THE PROBLEM.
Using the entries that follow, write out the line containing "Click the DIFF. column header", the line containing "Task: Open the Draw nodes toolbar icon", and every line between them, exactly and nothing else.

TASK MATERIAL.
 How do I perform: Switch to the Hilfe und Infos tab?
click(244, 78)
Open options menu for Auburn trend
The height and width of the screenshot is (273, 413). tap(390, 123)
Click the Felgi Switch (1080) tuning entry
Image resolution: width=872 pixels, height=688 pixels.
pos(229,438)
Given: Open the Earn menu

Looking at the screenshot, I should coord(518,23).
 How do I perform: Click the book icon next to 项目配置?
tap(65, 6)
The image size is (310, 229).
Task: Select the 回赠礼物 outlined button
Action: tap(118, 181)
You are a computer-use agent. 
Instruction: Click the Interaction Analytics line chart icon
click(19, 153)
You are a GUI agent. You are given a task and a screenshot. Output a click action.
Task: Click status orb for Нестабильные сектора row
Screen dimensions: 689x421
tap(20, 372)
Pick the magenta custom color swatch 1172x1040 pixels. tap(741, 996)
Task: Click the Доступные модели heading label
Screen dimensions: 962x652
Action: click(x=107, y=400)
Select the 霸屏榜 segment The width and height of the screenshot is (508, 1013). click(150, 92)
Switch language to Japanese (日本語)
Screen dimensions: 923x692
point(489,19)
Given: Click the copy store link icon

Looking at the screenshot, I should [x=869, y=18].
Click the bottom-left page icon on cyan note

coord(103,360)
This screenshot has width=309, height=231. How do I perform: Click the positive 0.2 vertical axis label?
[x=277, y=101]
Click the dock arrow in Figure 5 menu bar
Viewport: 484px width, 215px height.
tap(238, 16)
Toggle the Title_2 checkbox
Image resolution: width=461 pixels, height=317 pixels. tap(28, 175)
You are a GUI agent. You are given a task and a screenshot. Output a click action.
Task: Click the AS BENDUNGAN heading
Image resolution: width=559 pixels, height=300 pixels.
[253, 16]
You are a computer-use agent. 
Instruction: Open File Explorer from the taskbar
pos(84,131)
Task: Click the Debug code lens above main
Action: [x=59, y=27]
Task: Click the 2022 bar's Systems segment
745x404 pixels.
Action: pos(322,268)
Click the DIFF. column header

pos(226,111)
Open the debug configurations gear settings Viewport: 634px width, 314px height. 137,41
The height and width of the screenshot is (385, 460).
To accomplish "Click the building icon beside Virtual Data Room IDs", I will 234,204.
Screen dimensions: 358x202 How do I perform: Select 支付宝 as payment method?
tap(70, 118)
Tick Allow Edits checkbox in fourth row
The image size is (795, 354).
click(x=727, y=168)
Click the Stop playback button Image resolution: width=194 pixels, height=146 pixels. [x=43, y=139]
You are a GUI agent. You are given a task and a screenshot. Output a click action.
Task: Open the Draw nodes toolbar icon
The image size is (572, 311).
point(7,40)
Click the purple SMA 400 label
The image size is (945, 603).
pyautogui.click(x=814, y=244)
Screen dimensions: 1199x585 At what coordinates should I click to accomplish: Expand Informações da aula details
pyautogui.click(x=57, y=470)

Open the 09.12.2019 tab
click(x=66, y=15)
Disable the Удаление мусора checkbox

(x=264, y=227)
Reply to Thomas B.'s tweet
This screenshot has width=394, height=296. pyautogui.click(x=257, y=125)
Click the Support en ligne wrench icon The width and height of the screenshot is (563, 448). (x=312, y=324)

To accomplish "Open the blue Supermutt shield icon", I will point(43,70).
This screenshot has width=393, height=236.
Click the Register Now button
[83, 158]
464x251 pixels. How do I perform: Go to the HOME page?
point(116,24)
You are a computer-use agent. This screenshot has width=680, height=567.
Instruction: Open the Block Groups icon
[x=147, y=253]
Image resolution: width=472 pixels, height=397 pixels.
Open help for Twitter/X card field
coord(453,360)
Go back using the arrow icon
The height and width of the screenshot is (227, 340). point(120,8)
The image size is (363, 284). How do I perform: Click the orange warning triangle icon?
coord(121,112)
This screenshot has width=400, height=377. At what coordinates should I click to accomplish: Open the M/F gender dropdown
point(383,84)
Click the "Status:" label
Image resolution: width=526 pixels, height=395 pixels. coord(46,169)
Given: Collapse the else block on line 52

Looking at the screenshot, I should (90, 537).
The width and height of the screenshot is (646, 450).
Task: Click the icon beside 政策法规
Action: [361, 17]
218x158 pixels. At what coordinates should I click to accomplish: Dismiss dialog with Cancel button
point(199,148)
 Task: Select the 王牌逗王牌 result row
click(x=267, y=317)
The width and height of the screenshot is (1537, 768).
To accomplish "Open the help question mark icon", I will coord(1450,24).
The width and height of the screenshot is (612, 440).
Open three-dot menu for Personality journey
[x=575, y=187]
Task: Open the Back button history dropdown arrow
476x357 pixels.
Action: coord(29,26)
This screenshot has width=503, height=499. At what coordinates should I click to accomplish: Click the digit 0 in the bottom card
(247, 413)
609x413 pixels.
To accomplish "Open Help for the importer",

ANSWER BELOW.
Click the DIFF. column header

pos(226,111)
Open the debug configurations gear settings Viewport: 634px width, 314px height. 137,41
The height and width of the screenshot is (385, 460).
To accomplish "Click the building icon beside Virtual Data Room IDs", I will 234,204.
Screen dimensions: 358x202 How do I perform: Select 支付宝 as payment method?
tap(70, 118)
Tick Allow Edits checkbox in fourth row
The image size is (795, 354).
click(x=727, y=168)
Click the Stop playback button Image resolution: width=194 pixels, height=146 pixels. [x=43, y=139]
You are a GUI agent. You are given a task and a screenshot. Output a click action.
Task: Open the Draw nodes toolbar icon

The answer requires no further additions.